Forgive me for I am not sober!!!
Was reading this : http://www.omsu.omskreg.ru/vestnik/articles/y1998-i1/a041/article.html# (http://www.omsu.omskreg.ru/vestnik/articles/y1998-i1/a041/article.html#)
and came up with an idea:
(not really related to the article)
1. prime amine is converted to pyridinium salt via reaction with 2,4,6-trimethyl-pyrillium (246TMP) clorate.
Example : tryptamine + 246TMP -> N-[2-(indol-3-yl)-ethyl]-2,4,6-trimethyl-pyridinium (Tryp246TMP)
Note: 2,4,6-pyridine is good leaving group, it seems.
2. Nucleophilic substitution with dialkyl amine.
Example: Tryp246TMP + [CH3NHCH2CH3]
__> N-methyl-N-Ethyl-Tryptamine
I guess, one can do "cold version" with corresponding
sodium dialkyl amide (e.g. Na[CH3NCH2CH3])

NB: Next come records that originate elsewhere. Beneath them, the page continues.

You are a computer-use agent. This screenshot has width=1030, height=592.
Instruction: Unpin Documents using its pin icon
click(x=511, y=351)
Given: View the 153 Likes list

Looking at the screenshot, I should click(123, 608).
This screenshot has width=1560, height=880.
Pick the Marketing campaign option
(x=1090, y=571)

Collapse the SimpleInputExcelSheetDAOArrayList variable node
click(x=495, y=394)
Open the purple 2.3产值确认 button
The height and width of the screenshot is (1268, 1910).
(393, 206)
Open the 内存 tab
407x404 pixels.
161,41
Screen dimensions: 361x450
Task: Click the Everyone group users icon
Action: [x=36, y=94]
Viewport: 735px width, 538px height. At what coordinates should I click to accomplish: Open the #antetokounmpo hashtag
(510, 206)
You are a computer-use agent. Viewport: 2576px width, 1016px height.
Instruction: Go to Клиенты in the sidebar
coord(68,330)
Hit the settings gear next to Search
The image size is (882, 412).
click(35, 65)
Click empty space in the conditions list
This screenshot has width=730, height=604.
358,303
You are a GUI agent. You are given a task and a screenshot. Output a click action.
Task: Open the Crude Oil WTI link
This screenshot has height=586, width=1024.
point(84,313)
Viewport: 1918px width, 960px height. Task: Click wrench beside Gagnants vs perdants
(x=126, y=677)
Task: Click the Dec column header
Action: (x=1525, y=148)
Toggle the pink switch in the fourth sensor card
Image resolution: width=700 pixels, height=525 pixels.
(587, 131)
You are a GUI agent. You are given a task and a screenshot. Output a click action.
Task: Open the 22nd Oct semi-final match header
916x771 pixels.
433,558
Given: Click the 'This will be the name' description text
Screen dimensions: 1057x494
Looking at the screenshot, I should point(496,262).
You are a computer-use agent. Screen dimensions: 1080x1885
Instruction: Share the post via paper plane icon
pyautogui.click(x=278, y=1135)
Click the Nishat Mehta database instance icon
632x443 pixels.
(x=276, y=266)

General Note: seems that it would be the best method
for convertening -NH2 into good leaving group in the case of indole derivatives;
oxidative methods, (e.g. -NH2 -> -N2+, etc.) usually mess
up pyrrol ring nitrogen as well, turning it into N-0 radical
Z_Hound
Any Possession is a Demonic Possession!